2016/10/07

爆竜戦隊アバレンジャー(11)「アバレサイキック。ブヒっ。」

急に成績が良くなった若菜。怪しんだ笑里は後をつけるが。

生徒たちは全てモニターを通して管理されていた。

「テンサイキック様の邪魔をする奴は許さない」

学習塾で超能力を手にした若菜。

塾では校長(テンサイキック)が、サイキック砂糖大根を配る。

「頂きます、校長先生」素直に口へ運ぶ若菜。

校長は侵略作戦の開始を宣言。さらに洗脳が強化される。

潜入していた笑里たちに助けられ、一旦は洗脳が解けるが。

「私、超能力を無くしたくない」拒絶する若菜。

テンサイキックは笑里にも砂糖大根を食べさせるよう仕向ける。

抵抗するが無理矢理ねじ込まれてしまう。

サイキッカー軍団の一員となってしまった笑里。

アバレンジャーに襲いかかる。

何かを与えられる代償として支配されてしまうという構造。

一旦は洗脳が解けた若菜が、笑里の助けを自らの意思で拒絶する展開が印象的。
このやり取りは、ゼロ年代的な感覚がかなり強く反映されていると思う。

笑里「超能力でいい点取ったってしょうがないじゃん!成績なんか悪くたって、優しくて素直ならそれでいいよ!」
若菜「そんな風に言うけど、現実の世の中はそうじゃないよ。うちのお父さん、人がいいのだけが取り柄で、真面目でコツコツやってきた。でもリストラされた!キレイ事言ったって、世の中そんなもんなんだよ!」
モブ「そうだよ」「楽して何が悪いんだよ」「お前に何が分かるんだよ」

この放送の前年から、改訂学習指導要領が施行された。
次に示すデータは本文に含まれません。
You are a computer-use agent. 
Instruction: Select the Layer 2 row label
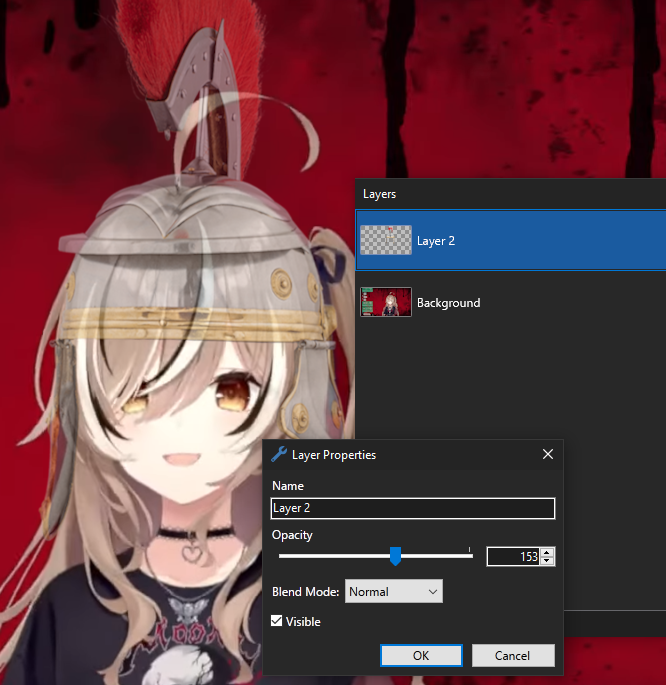tap(436, 241)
いわゆる「ゆとり教育」である。
「生きる力」を育むという美辞麗句が喧伝される一方で、それを出し抜くかのように中高一貫校の受験率が高まりをみせていた。
台詞に表れているような「正直者がバカを見る」という冷笑、不正直なマネをしてでも「生き残らなければならない」という焦燥感が蔓延した時代ではないだろうか。

与えられるものが学力そのものではなく透視能力である点も興味深い。
「試験で計測される能力は、本来の知性とは異なる空疎な選別の基準に過ぎない」という価値観は「ゆとり教育」とも共有しているが、かと言って代わりに「生きる力」を求めるでもなく、「その空疎な選別にさえ適応できれば事足りるのだ」という、冷ややかさを感じさせる設定だ。

作中で語られる対立軸が「楽をして得る結果/努力して得る実力」ではなく「競争に負けることを受け入れるか/不公正な方法で逆転するか」という選択である点は、格差社会の進展を思わせる。競走結果や自分の持てる力は、何ら努力を伴わない諸条件によって既に決定されているという、無力感・不公平感が表れている。